* _Exercise details_
Please quote exactly the opening lines of the data, from the first line to the one where "Open the Google apps launcher" appears.

----

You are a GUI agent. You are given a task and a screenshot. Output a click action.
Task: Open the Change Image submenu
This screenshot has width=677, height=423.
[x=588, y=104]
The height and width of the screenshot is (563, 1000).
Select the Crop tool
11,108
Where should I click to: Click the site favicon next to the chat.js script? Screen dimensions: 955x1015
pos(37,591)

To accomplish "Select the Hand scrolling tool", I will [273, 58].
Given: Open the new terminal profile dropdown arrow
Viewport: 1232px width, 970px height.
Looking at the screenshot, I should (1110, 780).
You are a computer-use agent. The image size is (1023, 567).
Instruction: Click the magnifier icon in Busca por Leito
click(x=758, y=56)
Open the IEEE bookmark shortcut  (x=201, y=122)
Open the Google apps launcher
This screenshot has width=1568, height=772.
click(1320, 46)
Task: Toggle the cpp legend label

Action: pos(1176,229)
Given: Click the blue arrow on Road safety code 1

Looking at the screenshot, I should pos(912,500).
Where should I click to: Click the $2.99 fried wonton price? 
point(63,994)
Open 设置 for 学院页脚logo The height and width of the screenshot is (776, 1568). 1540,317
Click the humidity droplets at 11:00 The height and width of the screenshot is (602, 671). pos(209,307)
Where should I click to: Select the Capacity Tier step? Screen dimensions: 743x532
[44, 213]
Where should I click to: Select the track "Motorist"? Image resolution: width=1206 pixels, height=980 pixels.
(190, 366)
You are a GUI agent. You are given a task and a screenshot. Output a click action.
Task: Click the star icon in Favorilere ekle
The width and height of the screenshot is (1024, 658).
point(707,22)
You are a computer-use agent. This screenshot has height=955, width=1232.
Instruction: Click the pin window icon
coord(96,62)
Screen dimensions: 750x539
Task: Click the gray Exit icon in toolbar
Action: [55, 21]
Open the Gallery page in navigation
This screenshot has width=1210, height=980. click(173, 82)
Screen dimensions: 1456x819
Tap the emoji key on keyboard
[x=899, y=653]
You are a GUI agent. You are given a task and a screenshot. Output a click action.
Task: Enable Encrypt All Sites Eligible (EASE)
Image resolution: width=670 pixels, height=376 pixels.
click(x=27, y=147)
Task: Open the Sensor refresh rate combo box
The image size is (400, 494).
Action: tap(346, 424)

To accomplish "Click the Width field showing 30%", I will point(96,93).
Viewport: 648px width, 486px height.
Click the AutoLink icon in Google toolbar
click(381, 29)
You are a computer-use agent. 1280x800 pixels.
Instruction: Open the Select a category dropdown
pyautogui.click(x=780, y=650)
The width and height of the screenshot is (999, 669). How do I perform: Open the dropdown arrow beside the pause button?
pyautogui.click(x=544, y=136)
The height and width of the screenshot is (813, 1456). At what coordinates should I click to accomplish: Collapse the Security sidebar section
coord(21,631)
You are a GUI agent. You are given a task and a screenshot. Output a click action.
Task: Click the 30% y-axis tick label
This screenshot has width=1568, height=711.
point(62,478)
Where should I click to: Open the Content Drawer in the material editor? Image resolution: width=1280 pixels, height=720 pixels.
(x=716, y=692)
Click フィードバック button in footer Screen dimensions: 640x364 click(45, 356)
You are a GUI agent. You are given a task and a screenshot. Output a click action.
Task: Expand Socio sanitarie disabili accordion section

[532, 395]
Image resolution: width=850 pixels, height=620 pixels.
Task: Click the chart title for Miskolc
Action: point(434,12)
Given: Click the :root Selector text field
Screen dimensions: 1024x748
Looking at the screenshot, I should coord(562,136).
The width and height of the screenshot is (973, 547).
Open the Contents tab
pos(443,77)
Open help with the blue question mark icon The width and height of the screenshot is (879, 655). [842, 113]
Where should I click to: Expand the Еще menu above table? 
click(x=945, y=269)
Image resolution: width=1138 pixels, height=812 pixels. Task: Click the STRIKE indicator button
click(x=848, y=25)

----

* _Answer section_
You are a GUI agent. You are given a task and a screenshot. Output a click action.
Task: Open the Change Image submenu
This screenshot has width=677, height=423.
[x=588, y=104]
The height and width of the screenshot is (563, 1000).
Select the Crop tool
11,108
Where should I click to: Click the site favicon next to the chat.js script? Screen dimensions: 955x1015
pos(37,591)

To accomplish "Select the Hand scrolling tool", I will [273, 58].
Given: Open the new terminal profile dropdown arrow
Viewport: 1232px width, 970px height.
Looking at the screenshot, I should (1110, 780).
You are a computer-use agent. The image size is (1023, 567).
Instruction: Click the magnifier icon in Busca por Leito
click(x=758, y=56)
Open the IEEE bookmark shortcut  (x=201, y=122)
Open the Google apps launcher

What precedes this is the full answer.